There’s nothing more beautiful than seeing your data in plot. Preferably one that exposes interesting properties of the data or relationships between data instances. We recently wrote about embeddings and dimensionality reduction techniques, but now we are back to basics - whisker plots, means, medians, and distributions.
Related: PCA vs. MDS vs. t-SNE
Most of you will be familiar with a good ol' box plot, also called whisker plot. The visualization shows essential data properties - mean, median, interquartile range, and variance. We can expose outliers and data irregularities with a quick glance at the box plot. A great thing about box plot is that is also allows us to split the data by a categorical variable, adding another layer of interpretation.
But if box plot is so great, why do we need another visualization? Well, there are some properties of the data that box plot cannot reveal. Enter violin plot, a box plot lookalike with kernel density estimation (KDE).
Violin plot has most of the properties of a box plot. The white dot in the center of the plot represents the median, the thick black stripe the interquartile range, and the thin black line the Tukey’s fence*.
While violin plot doesn’t reveal certain aspects of the data, such as the mean and the exact values statistics, it does reveal something very interesting. Violin plot applies a kernel density estimation over data points, which show the likelihood of data points given a normal distribution.
In other words, where the violin is “fatter”, there are more data points in the neighborhood. And where it is “thinner”, there are less. Violin plots are thus great for exposing underlying distributions, especially if they are multimodal, which cannot be determined from the box plot.
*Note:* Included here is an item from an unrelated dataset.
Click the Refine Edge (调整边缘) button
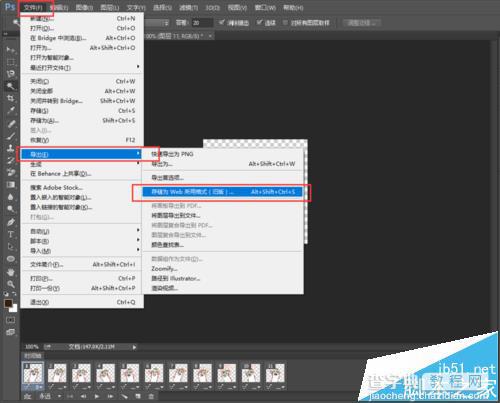 [x=362, y=23]
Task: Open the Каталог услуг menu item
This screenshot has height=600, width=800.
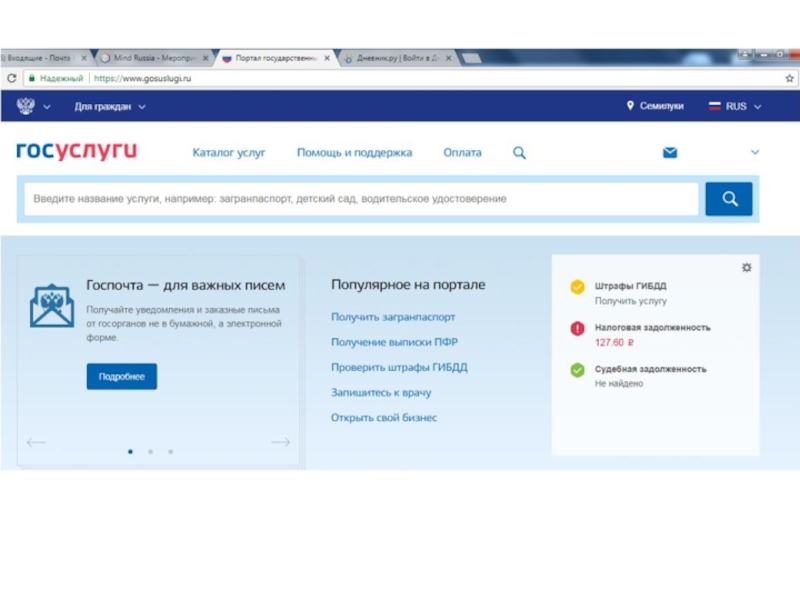Action: point(229,153)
Consider a simple data set we have painted with Paint Data. It clearly has a bimodal distribution, with the first mean around 0.25 and the second one around 0.7.
Box plot, however, only shows a single mean, which is around 0.47. It fails to expose the bimodal nature of the data, something that could be very relevant downstream.
Violin plot to the rescue! The plot nicely shows two “bellies”, exposing a bimodal distribution of the data.
One final thing. We have mentioned Tukey’s fences, which a simple approach for finding the outliers. Data points that lie outside of the thin black line are considered outliers. We can simply select all the instances that fall inside the line and output them. Thus we have removed the outliers. Keep in mind, though, that these are the outliers only for the specified attribute.
* Tukey’s fences represent the first and the third quartile with added 1.5 x interquartile range, which defines the outliers, that is the data instances lying outside the defined range.